Stated task: Please reproduce the material below word for word, line by line.

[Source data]
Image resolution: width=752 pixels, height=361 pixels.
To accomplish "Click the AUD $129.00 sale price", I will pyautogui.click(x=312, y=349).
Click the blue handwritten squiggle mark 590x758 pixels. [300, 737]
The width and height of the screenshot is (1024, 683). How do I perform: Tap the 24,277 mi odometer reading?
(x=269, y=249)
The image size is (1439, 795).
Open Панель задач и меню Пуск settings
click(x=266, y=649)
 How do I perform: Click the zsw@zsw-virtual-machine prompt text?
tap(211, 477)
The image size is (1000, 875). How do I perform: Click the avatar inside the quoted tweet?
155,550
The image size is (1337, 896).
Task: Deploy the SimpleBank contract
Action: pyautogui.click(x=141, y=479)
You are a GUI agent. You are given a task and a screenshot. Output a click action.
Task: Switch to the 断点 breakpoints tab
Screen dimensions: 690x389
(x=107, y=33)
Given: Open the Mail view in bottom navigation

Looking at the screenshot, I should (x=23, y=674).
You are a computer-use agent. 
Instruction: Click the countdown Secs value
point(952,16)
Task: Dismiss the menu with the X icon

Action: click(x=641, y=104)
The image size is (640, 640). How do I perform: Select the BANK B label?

Answer for the task:
Image resolution: width=752 pixels, height=361 pixels.
To accomplish "Click the AUD $129.00 sale price", I will pyautogui.click(x=312, y=349).
Click the blue handwritten squiggle mark 590x758 pixels. [300, 737]
The width and height of the screenshot is (1024, 683). How do I perform: Tap the 24,277 mi odometer reading?
(x=269, y=249)
The image size is (1439, 795).
Open Панель задач и меню Пуск settings
click(x=266, y=649)
 How do I perform: Click the zsw@zsw-virtual-machine prompt text?
tap(211, 477)
The image size is (1000, 875). How do I perform: Click the avatar inside the quoted tweet?
155,550
The image size is (1337, 896).
Task: Deploy the SimpleBank contract
Action: pyautogui.click(x=141, y=479)
You are a GUI agent. You are given a task and a screenshot. Output a click action.
Task: Switch to the 断点 breakpoints tab
Screen dimensions: 690x389
(x=107, y=33)
Given: Open the Mail view in bottom navigation

Looking at the screenshot, I should (x=23, y=674).
You are a computer-use agent. 
Instruction: Click the countdown Secs value
point(952,16)
Task: Dismiss the menu with the X icon

Action: click(x=641, y=104)
The image size is (640, 640). How do I perform: Select the BANK B label?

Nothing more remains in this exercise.